For film-screen IRs, kVp has a direct relationship with density; however, the effect of the kVp on density is not equal throughout the range of kVp (low, middle, and high). A greater change in the kVp is needed when operating at a high kVp (>90) compared with operating at a low kVp (<70) (Figure 4-5).




Kilovoltage is not a factor typically manipulated to vary the amount of IR exposure because the kVp also affects contrast. However, it is sometimes necessary to manipulate the kVp to maintain the required exposure to the IR. For example, using portable or mobile x-ray equipment may limit choices of mAs settings, and the radiographer must adjust the kVp to maintain sufficient exposure to the IR.


Maintaining or adjusting exposure to the IR can be accomplished with kVp by using the 15% rule. The 15% rule states that changing the kVp by 15% has the same effect as doubling the mAs or reducing the mAs by 50%; for example, increasing the kVp from 82 to 94 (15%) produces the same exposure to the IR as increasing the mAs from 10 to 20.



Increasing the kVp by 15% increases the exposure to the IR, unless the mAs is decreased. Also, decreasing the kVp by 15% decreases the exposure to the IR, unless the mAs is increased. As mentioned earlier, the effects of changes in the kVp are not uniform throughout the range of kVp. When a low or high kVp is used, the amount of change in the kVp required to maintain the exposure to the IR may be greater than or less than 15%.






Altering the penetrating power of the x-ray beam affects its absorption and transmission through the anatomic tissue being radiographed. Higher kVp increases the penetrating power of the x-ray beam and results in less absorption and more transmission in the anatomic tissues, which results in less variation in the x-ray intensities exiting the patient (lower subject contrast). As a result, images with lower contrast (more shades of gray) are produced (Figure 4-6). When a low kVp is used, the x-ray beam penetration is decreased, resulting in more absorption and less transmission, which results in greater variation in the x-ray intensities exiting the patient (higher subject contrast). A high-contrast (fewer shades of gray) radiographic image is produced (Figure 4-7).





In digital imaging, the kVp affects the variation in radiation intensities exiting the patient and image contrast; however, image brightness and contrast are primarily controlled during computer processing. When a kVp that is too low is selected, the brightness and contrast are adjusted, but quantum noise may be visible. Additionally, when a kVp that is too high is selected, the image brightness and contrast are adjusted, but patient exposure may be increased. Although image contrast can be adjusted when using a kVp that is too high, increased scatter radiation reaches the IR and may adversely affect image quality.

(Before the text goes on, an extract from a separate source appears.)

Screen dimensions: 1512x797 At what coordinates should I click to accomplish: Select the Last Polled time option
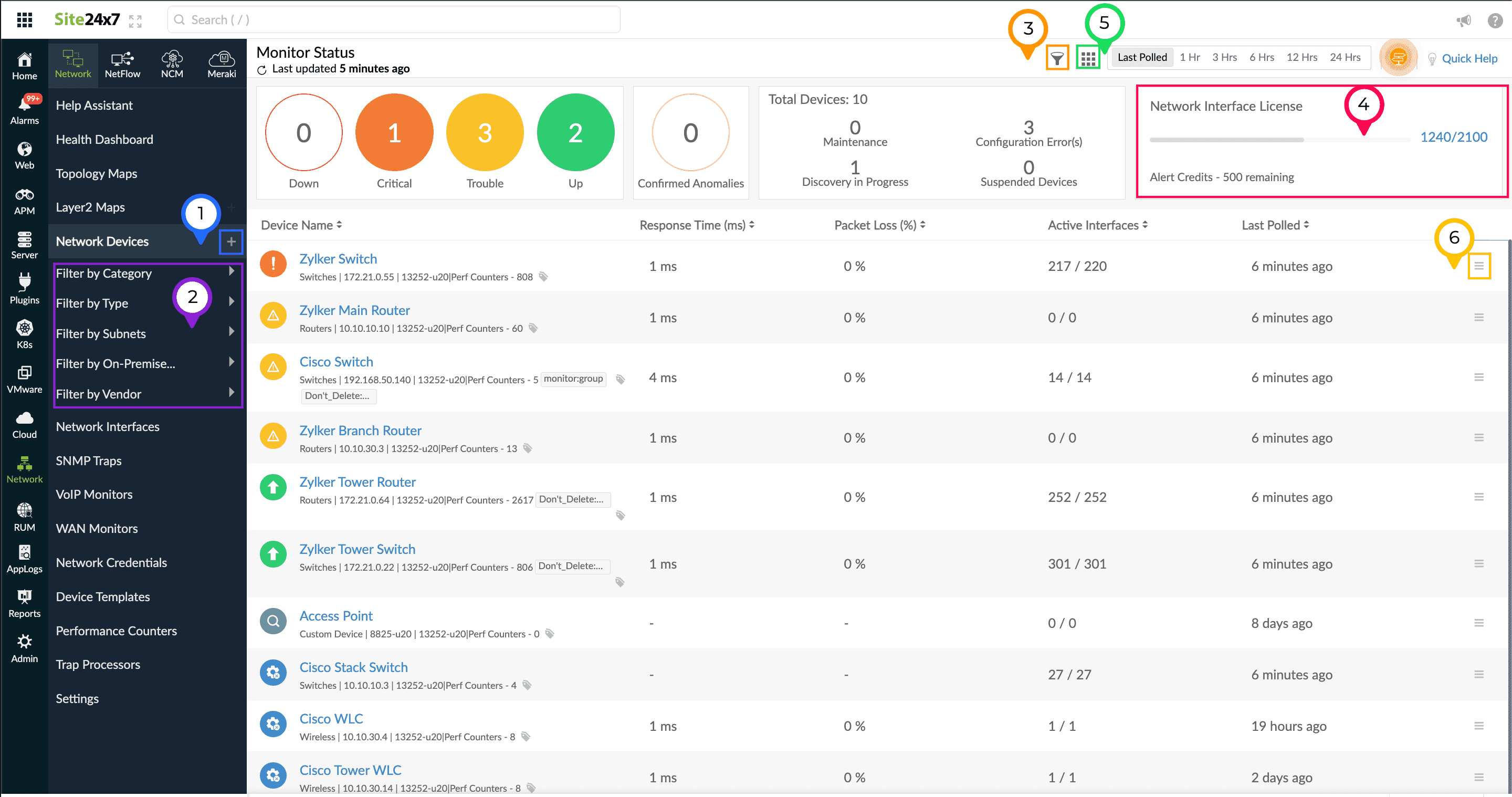(1142, 57)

Changing the kVp affects its absorption and transmission as it interacts with anatomic tissue; however, using a higher kVp reduces the total number of interactions and increases the amount of x-rays transmitted. In these interactions, more Compton scattering than x-ray absorption occurs (photoelectric effect), and more scatter exits the patient. It is important to understand that in addition to kVp changing the subject contrast, it also affects the amount of scatter reaching the IR and therefore radiographic contrast.

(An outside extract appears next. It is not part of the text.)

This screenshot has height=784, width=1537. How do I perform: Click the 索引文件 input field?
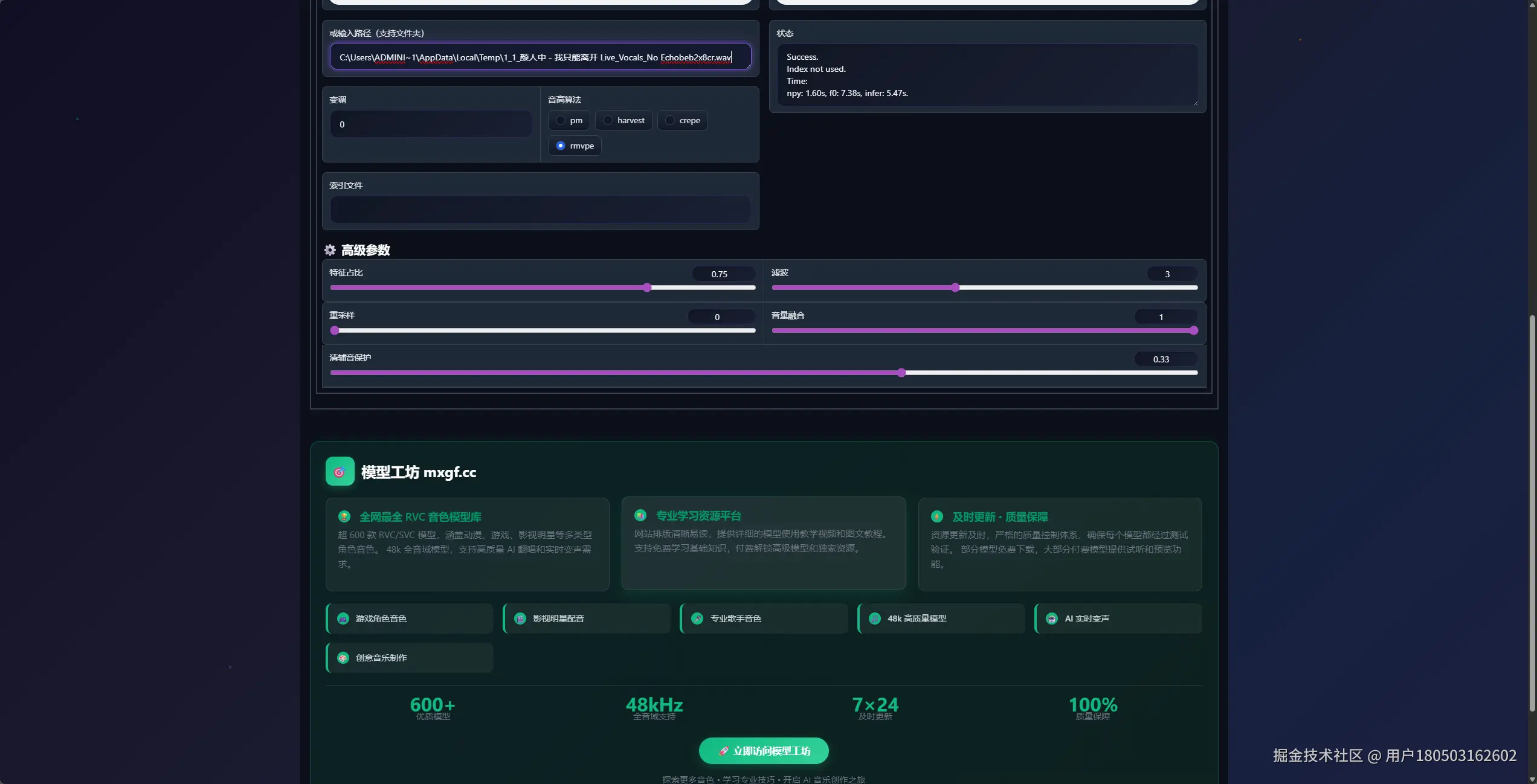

The level of radiographic contrast desired—and therefore the kVp selected—depends on the type and composition of the anatomic tissue, the structures that must be visualized, and to some extent the type of IR. These factors make achieving a desired level of radiographic contrast more complex than achieving a desired level of exposure to the IR, especially for film-screen imaging. Radiographic film can be manufactured to display different levels of contrast. In addition to the type of film used, the kVp selected controls the level of contrast produced in the image.